WELLINGTON (BLOOMBERG) - Asian shares rebounded from a six-week low on Friday (May 20) as oil rallied and the US dollar retreated against higher-yielding currencies.
Banking and technology stocks drove gains in the MSCI Asia Pacific Index, which was recovering from its steepest back-to- back losses in more than a month.
The MSCI Asia Pacific Index added 0.4 per cent as of 12:03 pm Tokyo time, rebounding from a six-week low. Hong Kong's Hang Seng Index gained 1.2 per cent, while benchmarks in China and Japan gained as much as 0.3 per cent. The Shanghai Composite Index was still down 0.4 per cent for the week, while the Topix has risen. Taiwan's Taiex rose 0.5 per cent.
In Singapore, the Straits Times Index was up 0.81 per cet at 2,762.29 as of 12:22 pm.
Futures on the S&P 500 clibd 0.3 per cent after the benchmark's 0.4 per cent drop on Thursday saw it erase gains for 2016. Contracts on the UK's FTSE 100 Index rallied 0.9 per cent.
Some US$900 billion was wiped of the value of global shares over the last three days as prospects for a June interest-rate increase in the US surged, spurred by comments from Federal Reserve officials, minutes of the last policy meeting and quickening inflation. Fed Funds futures put the odds of a move next month at 28 per cent, up from 4 per cent a week ago. Finance chiefs from the Group of Seven nations are meeting in Japan to discuss ways to tackle the worsening outlook for the global economy.

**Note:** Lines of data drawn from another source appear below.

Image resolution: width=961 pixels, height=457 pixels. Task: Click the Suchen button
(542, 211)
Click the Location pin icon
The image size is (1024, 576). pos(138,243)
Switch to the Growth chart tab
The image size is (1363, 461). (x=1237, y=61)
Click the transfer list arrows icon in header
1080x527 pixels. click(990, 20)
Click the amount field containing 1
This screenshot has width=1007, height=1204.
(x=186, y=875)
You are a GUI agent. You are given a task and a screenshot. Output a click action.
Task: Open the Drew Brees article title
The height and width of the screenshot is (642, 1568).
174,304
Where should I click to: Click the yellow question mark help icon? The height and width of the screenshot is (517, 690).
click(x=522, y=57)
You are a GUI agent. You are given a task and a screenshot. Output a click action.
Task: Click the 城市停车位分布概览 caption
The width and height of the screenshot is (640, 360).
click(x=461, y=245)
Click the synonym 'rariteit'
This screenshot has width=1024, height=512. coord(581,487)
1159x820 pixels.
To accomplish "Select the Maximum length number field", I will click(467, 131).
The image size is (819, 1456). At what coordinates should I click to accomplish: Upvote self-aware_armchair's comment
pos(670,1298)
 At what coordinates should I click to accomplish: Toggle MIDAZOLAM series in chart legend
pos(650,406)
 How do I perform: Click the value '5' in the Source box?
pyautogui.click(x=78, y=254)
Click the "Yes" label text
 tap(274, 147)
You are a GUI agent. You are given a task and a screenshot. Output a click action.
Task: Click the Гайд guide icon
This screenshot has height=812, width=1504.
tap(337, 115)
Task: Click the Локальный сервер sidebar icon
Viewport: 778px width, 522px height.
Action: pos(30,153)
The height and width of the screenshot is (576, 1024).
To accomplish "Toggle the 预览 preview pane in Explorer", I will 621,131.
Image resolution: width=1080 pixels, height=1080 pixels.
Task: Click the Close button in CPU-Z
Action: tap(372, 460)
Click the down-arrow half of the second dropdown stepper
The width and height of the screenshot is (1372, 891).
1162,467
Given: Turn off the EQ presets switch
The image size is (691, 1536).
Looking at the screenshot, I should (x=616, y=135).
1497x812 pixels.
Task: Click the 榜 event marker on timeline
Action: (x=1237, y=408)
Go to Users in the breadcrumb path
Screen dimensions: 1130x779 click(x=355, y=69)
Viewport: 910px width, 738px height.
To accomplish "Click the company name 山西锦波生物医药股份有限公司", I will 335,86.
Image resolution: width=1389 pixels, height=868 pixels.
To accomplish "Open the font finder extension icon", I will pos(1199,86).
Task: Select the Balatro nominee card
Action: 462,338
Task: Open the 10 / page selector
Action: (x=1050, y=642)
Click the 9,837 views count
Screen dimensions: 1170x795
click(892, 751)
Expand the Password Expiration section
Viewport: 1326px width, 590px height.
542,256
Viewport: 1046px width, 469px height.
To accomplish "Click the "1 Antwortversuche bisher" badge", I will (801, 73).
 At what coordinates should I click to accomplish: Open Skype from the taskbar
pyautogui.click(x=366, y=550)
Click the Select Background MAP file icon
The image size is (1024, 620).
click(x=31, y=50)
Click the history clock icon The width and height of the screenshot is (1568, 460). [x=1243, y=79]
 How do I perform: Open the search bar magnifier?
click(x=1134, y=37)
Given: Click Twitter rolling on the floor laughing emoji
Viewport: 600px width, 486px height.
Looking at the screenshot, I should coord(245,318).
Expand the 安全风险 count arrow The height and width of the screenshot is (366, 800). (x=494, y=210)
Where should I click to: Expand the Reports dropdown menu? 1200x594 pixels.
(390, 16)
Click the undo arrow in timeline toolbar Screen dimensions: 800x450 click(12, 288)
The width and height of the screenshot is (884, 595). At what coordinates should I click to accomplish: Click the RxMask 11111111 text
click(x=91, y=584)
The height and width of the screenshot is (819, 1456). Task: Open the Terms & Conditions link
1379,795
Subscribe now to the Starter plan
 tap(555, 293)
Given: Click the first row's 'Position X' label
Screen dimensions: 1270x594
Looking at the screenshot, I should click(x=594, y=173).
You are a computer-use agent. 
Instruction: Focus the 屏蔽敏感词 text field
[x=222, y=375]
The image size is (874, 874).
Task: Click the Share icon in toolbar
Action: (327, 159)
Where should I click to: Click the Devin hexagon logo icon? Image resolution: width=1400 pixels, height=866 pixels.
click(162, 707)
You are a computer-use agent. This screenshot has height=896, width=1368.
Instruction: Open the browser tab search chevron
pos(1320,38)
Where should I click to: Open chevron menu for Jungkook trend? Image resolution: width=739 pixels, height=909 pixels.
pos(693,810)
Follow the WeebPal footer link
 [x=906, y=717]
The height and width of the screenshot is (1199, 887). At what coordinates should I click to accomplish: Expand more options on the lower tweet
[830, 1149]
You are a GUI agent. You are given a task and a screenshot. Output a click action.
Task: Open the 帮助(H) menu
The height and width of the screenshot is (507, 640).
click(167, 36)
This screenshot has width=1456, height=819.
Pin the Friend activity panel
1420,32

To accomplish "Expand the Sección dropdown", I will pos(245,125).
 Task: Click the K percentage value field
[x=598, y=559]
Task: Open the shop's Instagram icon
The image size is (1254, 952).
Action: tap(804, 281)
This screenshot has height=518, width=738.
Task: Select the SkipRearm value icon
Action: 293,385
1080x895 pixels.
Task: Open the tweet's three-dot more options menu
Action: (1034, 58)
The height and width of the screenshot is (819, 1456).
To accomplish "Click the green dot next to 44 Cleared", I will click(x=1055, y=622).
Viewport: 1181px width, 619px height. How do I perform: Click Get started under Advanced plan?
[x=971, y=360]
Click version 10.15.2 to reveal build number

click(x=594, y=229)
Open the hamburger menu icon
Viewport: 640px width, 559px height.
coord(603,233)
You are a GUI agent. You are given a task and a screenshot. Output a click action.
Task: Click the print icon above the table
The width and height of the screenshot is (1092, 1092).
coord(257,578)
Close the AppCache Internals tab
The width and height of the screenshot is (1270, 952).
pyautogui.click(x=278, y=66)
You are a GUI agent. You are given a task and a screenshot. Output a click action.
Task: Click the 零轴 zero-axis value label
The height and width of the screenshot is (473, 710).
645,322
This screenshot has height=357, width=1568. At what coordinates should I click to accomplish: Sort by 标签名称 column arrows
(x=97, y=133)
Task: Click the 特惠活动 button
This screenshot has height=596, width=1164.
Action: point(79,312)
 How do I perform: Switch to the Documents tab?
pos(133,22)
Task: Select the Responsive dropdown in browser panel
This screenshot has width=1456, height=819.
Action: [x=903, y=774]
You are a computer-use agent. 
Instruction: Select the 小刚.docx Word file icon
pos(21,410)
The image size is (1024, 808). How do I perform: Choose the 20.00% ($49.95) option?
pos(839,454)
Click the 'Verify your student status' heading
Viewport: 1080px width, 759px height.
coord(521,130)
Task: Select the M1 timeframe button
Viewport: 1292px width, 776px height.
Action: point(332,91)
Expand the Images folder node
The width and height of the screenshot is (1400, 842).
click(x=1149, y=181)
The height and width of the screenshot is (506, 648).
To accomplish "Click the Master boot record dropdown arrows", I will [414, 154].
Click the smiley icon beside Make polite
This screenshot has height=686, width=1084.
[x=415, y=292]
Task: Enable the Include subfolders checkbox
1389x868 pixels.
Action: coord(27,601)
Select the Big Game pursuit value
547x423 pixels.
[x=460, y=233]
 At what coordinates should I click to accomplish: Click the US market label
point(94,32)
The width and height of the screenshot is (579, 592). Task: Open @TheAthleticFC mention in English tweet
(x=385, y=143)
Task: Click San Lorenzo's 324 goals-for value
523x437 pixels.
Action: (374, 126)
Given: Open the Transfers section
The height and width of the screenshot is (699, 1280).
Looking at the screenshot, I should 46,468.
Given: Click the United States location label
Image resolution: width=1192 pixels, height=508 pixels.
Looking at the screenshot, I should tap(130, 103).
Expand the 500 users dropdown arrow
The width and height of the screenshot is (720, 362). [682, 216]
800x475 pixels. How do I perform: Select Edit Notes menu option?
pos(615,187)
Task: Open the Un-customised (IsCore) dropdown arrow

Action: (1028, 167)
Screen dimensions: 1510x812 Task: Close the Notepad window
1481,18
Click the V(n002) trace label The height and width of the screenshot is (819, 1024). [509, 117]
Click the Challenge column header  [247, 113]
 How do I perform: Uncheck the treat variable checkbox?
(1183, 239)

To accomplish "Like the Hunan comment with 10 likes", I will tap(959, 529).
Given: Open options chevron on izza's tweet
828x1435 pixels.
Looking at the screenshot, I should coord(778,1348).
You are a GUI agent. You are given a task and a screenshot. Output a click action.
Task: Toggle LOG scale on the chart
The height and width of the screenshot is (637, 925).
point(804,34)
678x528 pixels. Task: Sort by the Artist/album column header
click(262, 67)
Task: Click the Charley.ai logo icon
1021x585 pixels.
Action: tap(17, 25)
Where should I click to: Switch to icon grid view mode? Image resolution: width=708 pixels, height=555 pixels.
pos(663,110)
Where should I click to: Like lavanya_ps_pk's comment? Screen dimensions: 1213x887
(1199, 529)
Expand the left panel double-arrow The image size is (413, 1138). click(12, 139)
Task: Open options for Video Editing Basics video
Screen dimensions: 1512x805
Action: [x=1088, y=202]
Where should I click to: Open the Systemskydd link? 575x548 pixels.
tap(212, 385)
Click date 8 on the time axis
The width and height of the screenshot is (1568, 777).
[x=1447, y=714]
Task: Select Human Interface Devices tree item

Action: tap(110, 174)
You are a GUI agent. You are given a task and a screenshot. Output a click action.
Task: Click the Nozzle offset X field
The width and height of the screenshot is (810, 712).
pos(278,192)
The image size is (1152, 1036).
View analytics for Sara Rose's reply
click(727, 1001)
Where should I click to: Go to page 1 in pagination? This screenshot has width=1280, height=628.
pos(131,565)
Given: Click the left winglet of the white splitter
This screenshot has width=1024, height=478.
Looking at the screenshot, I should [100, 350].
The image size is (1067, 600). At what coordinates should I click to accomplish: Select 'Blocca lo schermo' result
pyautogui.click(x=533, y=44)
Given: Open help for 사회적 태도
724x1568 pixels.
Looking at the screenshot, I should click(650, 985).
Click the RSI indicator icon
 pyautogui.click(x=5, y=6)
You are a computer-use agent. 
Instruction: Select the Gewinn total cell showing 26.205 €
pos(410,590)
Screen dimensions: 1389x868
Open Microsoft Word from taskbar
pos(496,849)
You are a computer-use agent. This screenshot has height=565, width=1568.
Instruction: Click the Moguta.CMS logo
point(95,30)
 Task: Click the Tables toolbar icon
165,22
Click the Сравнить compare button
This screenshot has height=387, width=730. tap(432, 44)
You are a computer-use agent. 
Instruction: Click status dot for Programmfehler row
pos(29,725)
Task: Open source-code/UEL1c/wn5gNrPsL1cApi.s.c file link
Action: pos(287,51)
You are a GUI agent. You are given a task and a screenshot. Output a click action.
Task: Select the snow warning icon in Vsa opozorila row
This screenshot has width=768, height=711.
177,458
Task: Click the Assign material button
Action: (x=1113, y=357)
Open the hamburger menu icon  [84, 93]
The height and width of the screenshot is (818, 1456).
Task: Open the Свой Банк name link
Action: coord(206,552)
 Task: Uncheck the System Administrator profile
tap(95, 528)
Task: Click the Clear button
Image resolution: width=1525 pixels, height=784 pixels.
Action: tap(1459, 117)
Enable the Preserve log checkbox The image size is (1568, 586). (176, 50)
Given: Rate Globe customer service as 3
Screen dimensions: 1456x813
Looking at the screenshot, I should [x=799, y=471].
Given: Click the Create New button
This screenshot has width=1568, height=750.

"Despite these intimations by the Fed, the market continues to remain skeptical over the likelihood of a rate hike in June or July," Angus Nicholson, a market analyst in Melbourne at IG Ltd, said in an e-mail to clients. "Market pricing for a June or July rate hike was trimmed slightly and the dollar index pulled back."
Crude oil rose 1.3 per cent to US$48.79 a barrel in New York, headed for a weekly advance of more than 5 per cent. US output slid for a 10th week to the lowest since September 2014 as gasoline use increased before a period of seasonal demand, the Energy Information Administration said on Wednesday.
"We've got US demand picking up and combining with bullish supply news filtering through the market," said Jonathan Barratt, the chief investment officer at Ayers Alliance Securities in Sydney. "Unless there is a clear new fundamental reason to buy oil, I think US$50 is a hard psychological level to break through."
The Bloomberg Dollar Spot Index, a gauge of the greenback against 10 major peers, held near its strongest level since March. The British pound was the only major currency to strengthen against the US currency this week, buoyed by polls indicating that the campaign to keep the UK inside the European Union is extending its lead before a referendum next month.